Тот схватил его мысль с полуслова, с полувзгляда, с полунамека: мгновенно напрягся, вытянулся:
- Мой грех, Сосо, - переходя на грузинский, семантика которого позволяла гостю эту маленькую фамильярность, Берия вкрадчиво нащупывал его настроение, - проглядел ротозея, ты не беспокойся, за всё ответит подлец, не выкрутится.
- Успеешь, - снисходительно отмахнулся он, настраиваясь на прежний лад. - Подумай лучше о крестинах, устрой так, чтобы навсегда запомнил и внукам-правнукам наказал. Крестить так крестить! - И сразу же пресек слабую попытку гостя продолжить разговор. - Ступай. Я к тебе сам приеду...
Затем он снова ушел в себя, в свое одиночество, в свои уже старческие видения: ему никак не хотелось верить, что жизнь в нем стремительно катится под уклон, что конец близок и что химеры прошлого, так надоевшие ему в последние годы, возникают перед ним из пепла его собственного распада.
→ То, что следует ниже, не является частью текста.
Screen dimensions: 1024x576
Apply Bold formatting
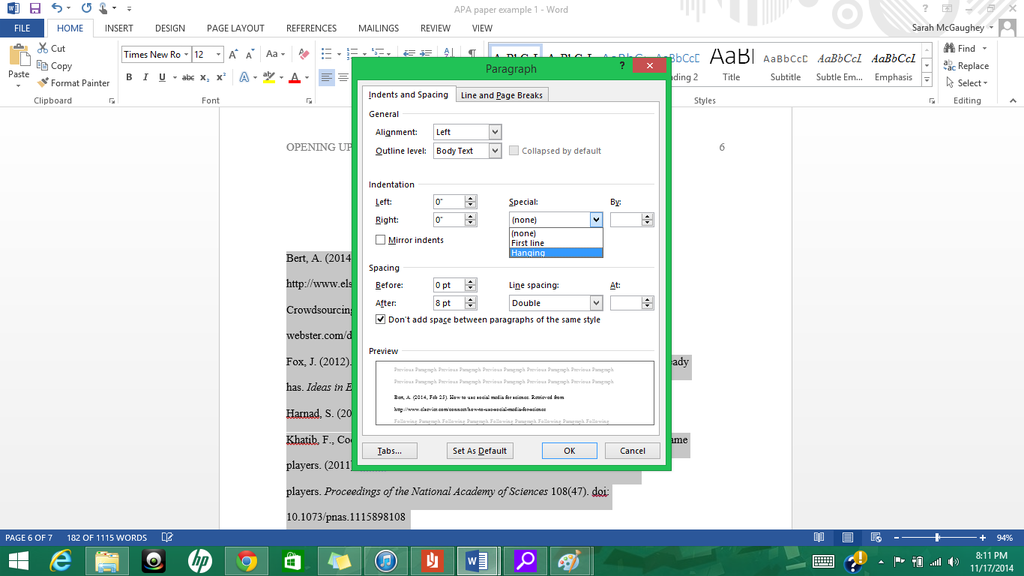click(x=128, y=76)
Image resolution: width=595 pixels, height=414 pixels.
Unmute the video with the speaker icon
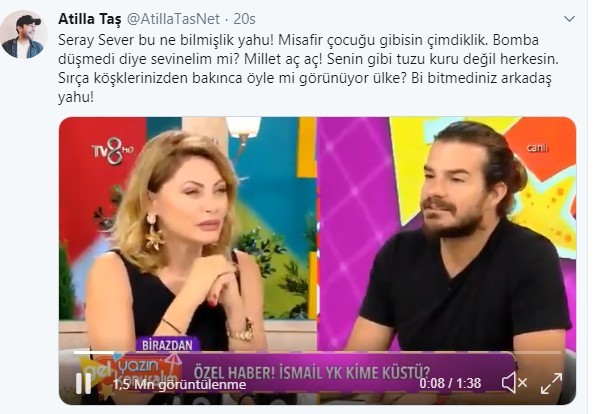514,383
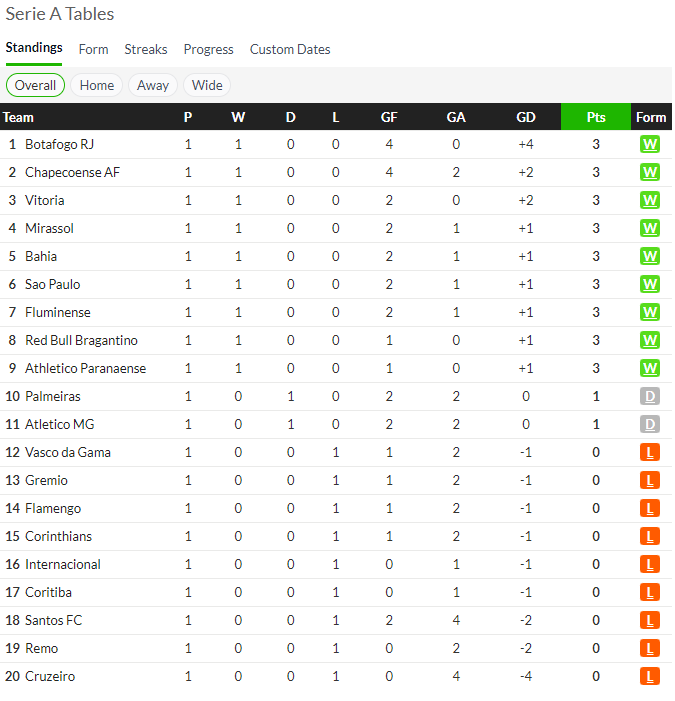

Ведь, кажется, еще совсем недавно, только что, может быть даже вчера, он сидел с тем же самым Серго Кавтарадзе в прохладном подвале батумского духана и говорил с ним о женщинах, кахетинском вине, заморских странах и многом, многом другом, чего за давностью лет теперь и не восстановишь. Возбужденный хмелем и молодостью, Серго мерцал в полумраке влажными глазами, тянулся к нему всем корпусом через стол, страстно твердя:
- Ведь мы не умрем, Сосо, не умрем, ведь это не для нас, вот увидишь, Сосо, мы не умрем!